Unstructured Data Sources for New Opportunities
Many of us spend our days trying to bring order out of chaos, with varying degrees of success. Can you imagine trying to do the same for the Internet, which according to some estimates will contain more than 40 trillion gigabytes of structured and unstructured data by the year 2020? That’s not far off from the rough count of stars in the universe (a “1” with 24 zeroes behind it), and the virtual universe of our computers is doubling in size roughly every two years.
Upwards of 90 percent of that data is unstructured data, a catch-all term that refers to information that isn’t organized in a way that makes it easy to analyze or understand. Unstructured data includes everything from Facebook posts to Anthony Weiner sexting photos to news articles about said sexting photos. In contrast, structured data is organized in a table or a relational database, making it easy to slice and dice, with each bit of information easily categorized in its own special zip code.
Most people aren’t even aware of their own “unstructured data exhaust” which is something we touched on in our recent article about big data privacy. Companies like Diffbot build tools that allow us to turn unstructured data into structured data and then use it for targeted marketing or other purposes. We’ve all experienced that Big Brother moment when our last Facebook post about dinner breaks out in a pox of ads for cookbooks and Groupon offers. That’s the low-hanging fruit from unstructured data that businesses have been harvesting for years. (Though Facebook recently upped its game with DeepText, its own AI that can better understand user intent and sentiment.) What we’re interested in talking about here are uses of unstructured data that only a higher mind – an artificial intelligence (AI) – might find ripe for the picking.
We covered this a bit last month when we reviewed a company called Aspectiva that uses AI to make product recommendations from user-generated content, such as product reviews on Amazon. Aspectiva isn’t just aggregating content; it uses a natural language processing algorithm to make sense of customer sentiment across an entire collection of product reviews.
Sentiment seems to be a keyword here when looking at the value of using artificial intelligence to make sense of unstructured data. In fact, computer scientists from the University of Utah’s College of Engineering recently developed what they call “sentiment analysis” software that can automatically determine how someone feels based on what they write or say. They tested the software’s machine-learning model by examining more than a million geo-tagged tweets about the U.S. presidential election. The database determined whether a particular county was all atwitter for Republicans or Democrats. This is similar to some of the work Ayasdi was doing with their topological big data analysis technology.
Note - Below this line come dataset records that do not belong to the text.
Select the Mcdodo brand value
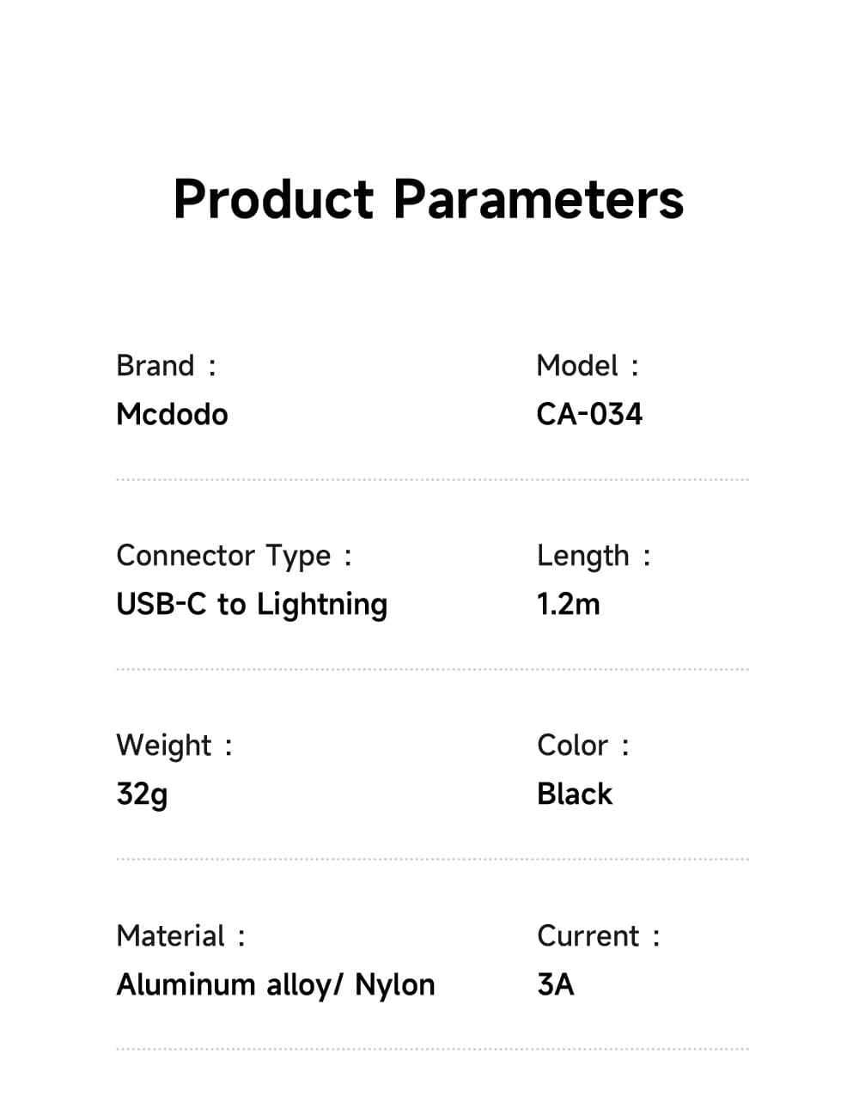 (x=172, y=415)
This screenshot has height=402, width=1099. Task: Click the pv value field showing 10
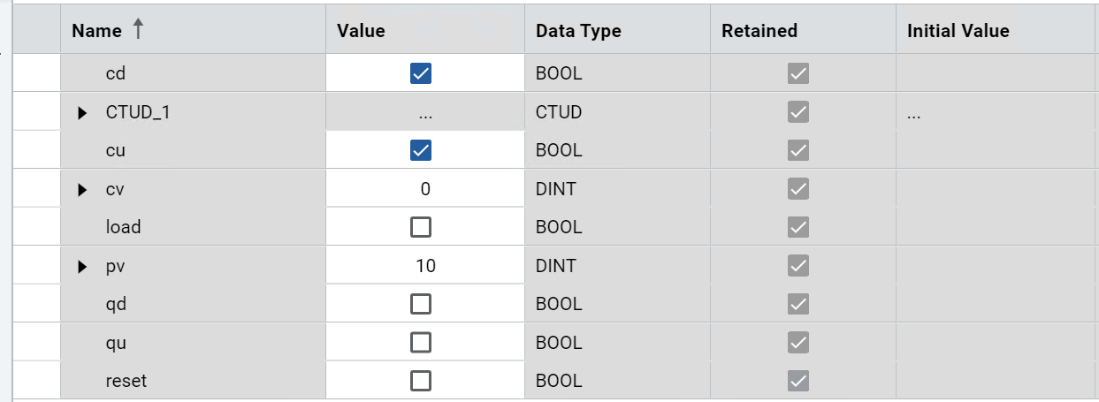(425, 266)
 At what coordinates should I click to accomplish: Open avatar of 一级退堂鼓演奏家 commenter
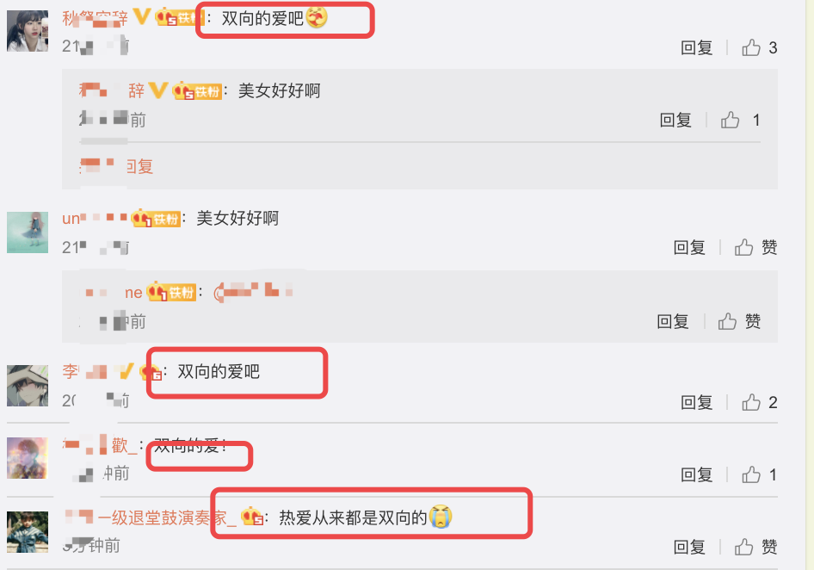click(x=28, y=532)
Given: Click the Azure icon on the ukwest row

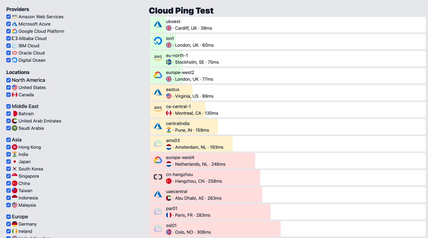Looking at the screenshot, I should (x=158, y=24).
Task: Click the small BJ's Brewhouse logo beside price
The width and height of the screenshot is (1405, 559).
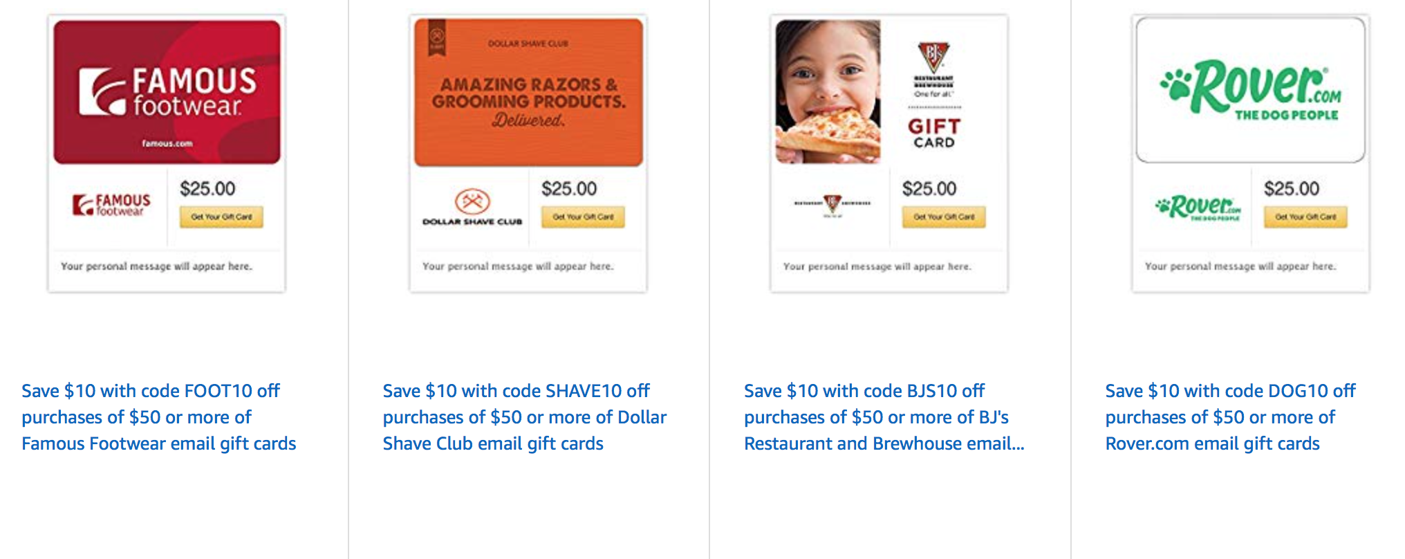Action: pos(832,204)
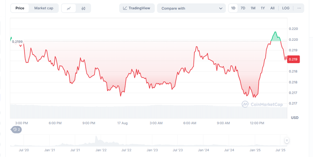313x157 pixels.
Task: Click the CoinMarketCap watermark logo
Action: click(262, 104)
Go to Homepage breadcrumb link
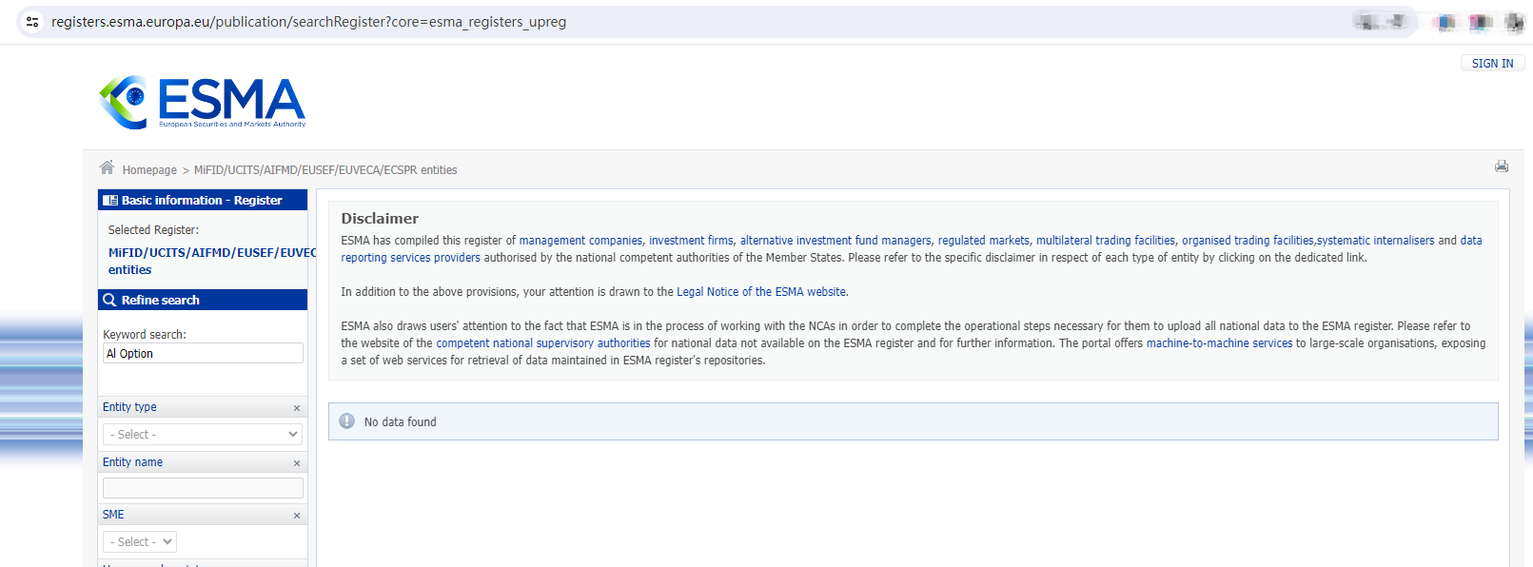 [149, 170]
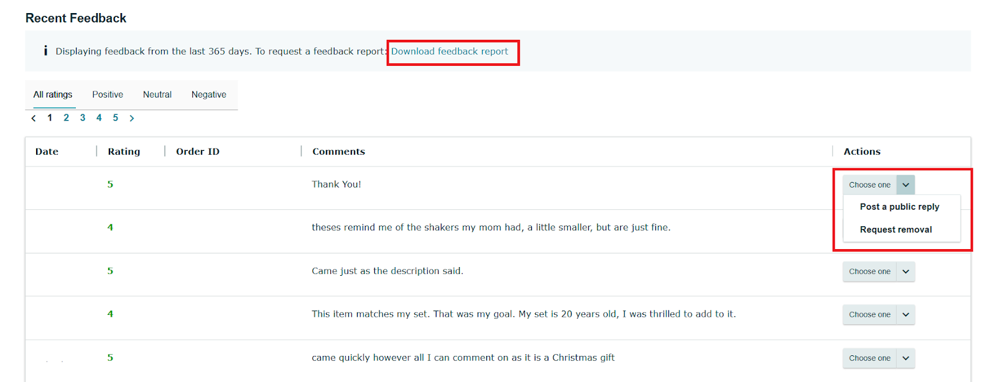Click the Date column header
995x382 pixels.
(x=46, y=151)
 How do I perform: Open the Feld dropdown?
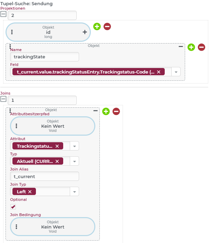(x=176, y=72)
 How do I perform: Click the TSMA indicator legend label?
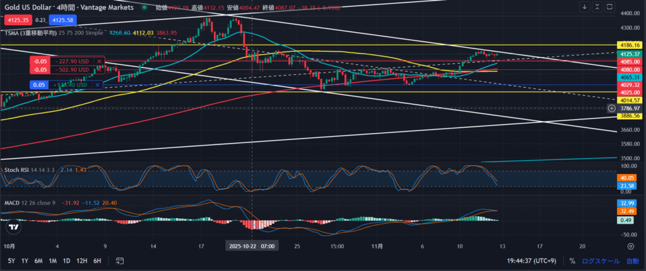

The analysis tracked closely to the New York Times Upshot election forecast website, finding a close correlation with the state-by-state analysis just a week prior to the election. In other words, the computer got it wrong, just like the pollsters. However, we expect to see more and more of these sorts of analyses from AI systems using unstructured data from social media in the future. For example, a company looking to open yet another brewery in craft beer-loving Colorado might want to know if beer drinkers prefer IPAs over stouts before setting up their tap list. We could also see how tweets and Instagram photos from our vacation might benefit travel engines looking to customize an experience for a family versus an independent traveler pursuing more hedonistic goals.
One company that sees polls and surveys as so 20th century is New Zealand-based Parrot Analytics. It has created a “demand rating” that tracks global interest in a TV program using traditional viewing, streaming services including YouTube, discussions on fan sites and blogs, posts on social media, viewer-generated ratings on sites like Rotten Tomatoes, wikis and other research sites, and downloads and streaming via peer-to-peer networks. One of the company’s biggest clients is BBC Worldwide, which told Recode.net it uses the unstructured data harvested by Parrot Analytic’s AI system to help determine strategy in more than 200 markets worldwide.
In the same vein, the movie industry is wrought with examples of movies – some with budgets of $200 million or more – that flopped because people didn’t receive them as the studio had hoped. Since AI is now creating movie trailers, why not have AI produce multiple trailers for a new movie, which can then be posted on YouTube? The comments could then be parsed for sentiment to determine how people might react to elements of the film, as a way to build better movie trailers and to sell more seats in the theater .
Of course, one can only squeeze so much marketable information out of cute pug videos on YouTube, even with the most sophisticated machine learning systems scrolling through all the unstructured data on the webpage. In that case, we prefer to take a bird’s eye view. Well, let’s go even higher than that – in orbit around the Earth.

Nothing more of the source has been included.